Taking hot bath twice a week is better than exercise for treating depression
Experts say that this could be because it restores the body's natural temperature rhythm over the course of the day.
A new study now says that taking hot baths could be a better way of treating depression than exercising.
According to the report, people who go to a spa for an hour twice a week show better improvements in their mental health than those who work out regularly.
Experts say that this could be because it restores the body’s natural temperature rhythm over the course of the day which can otherwise be disrupted in patients of depression.
Regular bathing is faster-acting and easier than exercise, scientists said, and the study showed people are more likely to continue with it over the long term.
Researchers from the University of Freiburg in Germany tested the effects of thermal baths on 45 people with depression and said that hyperthermic baths seems to be a fast-acting, safe and easy accessible method leading to clinically relevant improvement in depressive disorder after two weeks.
The people in the study, who had an average age of 48, all had moderate to severe depression, which was measured on the commonly used HAM-D scale.

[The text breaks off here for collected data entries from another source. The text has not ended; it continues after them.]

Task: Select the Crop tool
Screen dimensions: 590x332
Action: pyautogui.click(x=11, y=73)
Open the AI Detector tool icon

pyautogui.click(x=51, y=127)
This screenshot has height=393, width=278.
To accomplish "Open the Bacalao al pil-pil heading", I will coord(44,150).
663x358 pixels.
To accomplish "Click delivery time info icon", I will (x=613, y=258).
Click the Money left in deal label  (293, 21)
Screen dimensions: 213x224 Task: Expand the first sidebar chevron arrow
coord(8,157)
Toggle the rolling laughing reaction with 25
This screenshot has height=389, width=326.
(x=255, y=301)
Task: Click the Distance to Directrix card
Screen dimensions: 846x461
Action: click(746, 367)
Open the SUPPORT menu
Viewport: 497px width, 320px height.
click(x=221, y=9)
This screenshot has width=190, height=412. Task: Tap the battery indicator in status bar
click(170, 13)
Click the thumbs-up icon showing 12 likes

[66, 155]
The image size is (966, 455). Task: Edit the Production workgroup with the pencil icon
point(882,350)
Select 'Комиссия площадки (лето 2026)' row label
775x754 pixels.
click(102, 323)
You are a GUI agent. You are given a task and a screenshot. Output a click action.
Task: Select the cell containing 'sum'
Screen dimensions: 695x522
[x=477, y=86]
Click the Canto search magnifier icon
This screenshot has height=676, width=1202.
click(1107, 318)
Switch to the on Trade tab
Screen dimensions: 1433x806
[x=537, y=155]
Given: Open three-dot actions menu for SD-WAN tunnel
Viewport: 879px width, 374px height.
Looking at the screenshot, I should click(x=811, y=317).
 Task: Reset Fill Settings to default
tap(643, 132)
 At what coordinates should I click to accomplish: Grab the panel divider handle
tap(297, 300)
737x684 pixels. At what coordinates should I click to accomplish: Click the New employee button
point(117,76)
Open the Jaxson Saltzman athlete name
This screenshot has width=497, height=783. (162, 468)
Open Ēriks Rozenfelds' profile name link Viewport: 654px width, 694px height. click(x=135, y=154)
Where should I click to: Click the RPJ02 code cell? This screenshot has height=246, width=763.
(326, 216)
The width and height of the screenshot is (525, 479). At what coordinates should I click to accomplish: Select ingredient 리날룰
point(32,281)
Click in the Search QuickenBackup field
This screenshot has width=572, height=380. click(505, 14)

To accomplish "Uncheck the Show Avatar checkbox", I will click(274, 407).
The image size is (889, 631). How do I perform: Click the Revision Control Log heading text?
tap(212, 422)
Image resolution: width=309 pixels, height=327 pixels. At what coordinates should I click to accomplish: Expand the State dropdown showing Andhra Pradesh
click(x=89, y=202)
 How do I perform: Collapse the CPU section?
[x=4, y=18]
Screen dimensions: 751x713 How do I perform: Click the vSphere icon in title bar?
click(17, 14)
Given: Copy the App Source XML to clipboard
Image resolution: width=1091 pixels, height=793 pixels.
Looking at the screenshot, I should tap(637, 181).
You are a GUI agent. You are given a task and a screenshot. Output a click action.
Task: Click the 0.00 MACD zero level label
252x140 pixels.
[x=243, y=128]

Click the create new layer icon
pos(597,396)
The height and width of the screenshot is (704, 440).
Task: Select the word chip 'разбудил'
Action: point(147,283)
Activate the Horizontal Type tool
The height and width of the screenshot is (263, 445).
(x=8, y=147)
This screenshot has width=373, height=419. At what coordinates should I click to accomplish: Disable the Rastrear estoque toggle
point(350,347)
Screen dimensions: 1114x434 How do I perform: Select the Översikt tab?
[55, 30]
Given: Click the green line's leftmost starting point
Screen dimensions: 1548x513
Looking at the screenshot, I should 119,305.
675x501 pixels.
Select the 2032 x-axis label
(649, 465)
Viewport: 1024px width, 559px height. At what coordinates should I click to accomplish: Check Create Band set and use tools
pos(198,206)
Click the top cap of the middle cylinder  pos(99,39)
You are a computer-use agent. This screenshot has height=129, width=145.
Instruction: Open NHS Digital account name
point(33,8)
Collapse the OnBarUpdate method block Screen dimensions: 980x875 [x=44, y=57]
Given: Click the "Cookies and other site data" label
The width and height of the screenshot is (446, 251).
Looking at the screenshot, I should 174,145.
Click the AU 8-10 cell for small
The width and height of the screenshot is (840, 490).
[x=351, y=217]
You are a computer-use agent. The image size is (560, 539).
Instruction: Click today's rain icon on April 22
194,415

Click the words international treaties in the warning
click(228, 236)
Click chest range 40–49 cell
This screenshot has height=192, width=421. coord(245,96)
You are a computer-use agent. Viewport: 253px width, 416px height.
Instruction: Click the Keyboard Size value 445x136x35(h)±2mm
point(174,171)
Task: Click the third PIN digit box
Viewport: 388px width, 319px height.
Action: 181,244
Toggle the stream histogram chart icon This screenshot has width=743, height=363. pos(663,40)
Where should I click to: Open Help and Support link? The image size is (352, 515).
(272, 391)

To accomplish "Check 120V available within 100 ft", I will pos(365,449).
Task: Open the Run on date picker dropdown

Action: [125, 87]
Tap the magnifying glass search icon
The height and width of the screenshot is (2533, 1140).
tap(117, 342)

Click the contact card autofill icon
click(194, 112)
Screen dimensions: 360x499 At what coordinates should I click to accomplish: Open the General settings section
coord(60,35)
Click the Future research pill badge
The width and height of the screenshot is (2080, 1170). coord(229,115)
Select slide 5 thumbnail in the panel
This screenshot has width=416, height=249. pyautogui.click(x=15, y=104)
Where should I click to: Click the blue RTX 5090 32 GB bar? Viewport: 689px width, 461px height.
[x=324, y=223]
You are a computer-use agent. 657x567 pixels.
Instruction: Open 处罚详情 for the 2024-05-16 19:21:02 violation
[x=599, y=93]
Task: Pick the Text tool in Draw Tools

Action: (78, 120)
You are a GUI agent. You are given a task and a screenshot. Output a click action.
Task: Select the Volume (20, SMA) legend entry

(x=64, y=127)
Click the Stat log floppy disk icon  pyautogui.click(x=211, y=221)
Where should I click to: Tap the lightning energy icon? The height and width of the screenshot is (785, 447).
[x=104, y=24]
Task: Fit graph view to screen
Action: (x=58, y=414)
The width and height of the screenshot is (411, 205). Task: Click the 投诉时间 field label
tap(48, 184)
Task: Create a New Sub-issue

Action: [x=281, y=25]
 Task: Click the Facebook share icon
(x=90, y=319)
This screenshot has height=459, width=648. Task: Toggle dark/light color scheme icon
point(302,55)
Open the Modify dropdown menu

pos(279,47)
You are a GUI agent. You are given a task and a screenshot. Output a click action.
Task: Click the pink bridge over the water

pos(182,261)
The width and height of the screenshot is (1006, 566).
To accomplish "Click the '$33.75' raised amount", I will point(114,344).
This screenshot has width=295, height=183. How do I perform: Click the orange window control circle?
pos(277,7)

They were randomly assigned to either twice-weekly spa bathing, or two sessions of moderate exercise a week and their depression retested.
People in the bathing group saw an average drop of six points within a fortnight, whereas exercise patients only shaved three points off their score.
This suggests someone with severe depression could cut their symptoms to moderate depression by bathing, or somebody already on a moderate score could drop to mild.
Although the exact causes of depression are not certain, it is believed a disrupted circadian rhythm – or body clock – could be to blame, the New Scientist reports.
In people with depression their body temperature may not regulate itself properly, and taking hot baths could help correct this – the baths in the study raised participants' body temperature by around 2°C (35.6°F).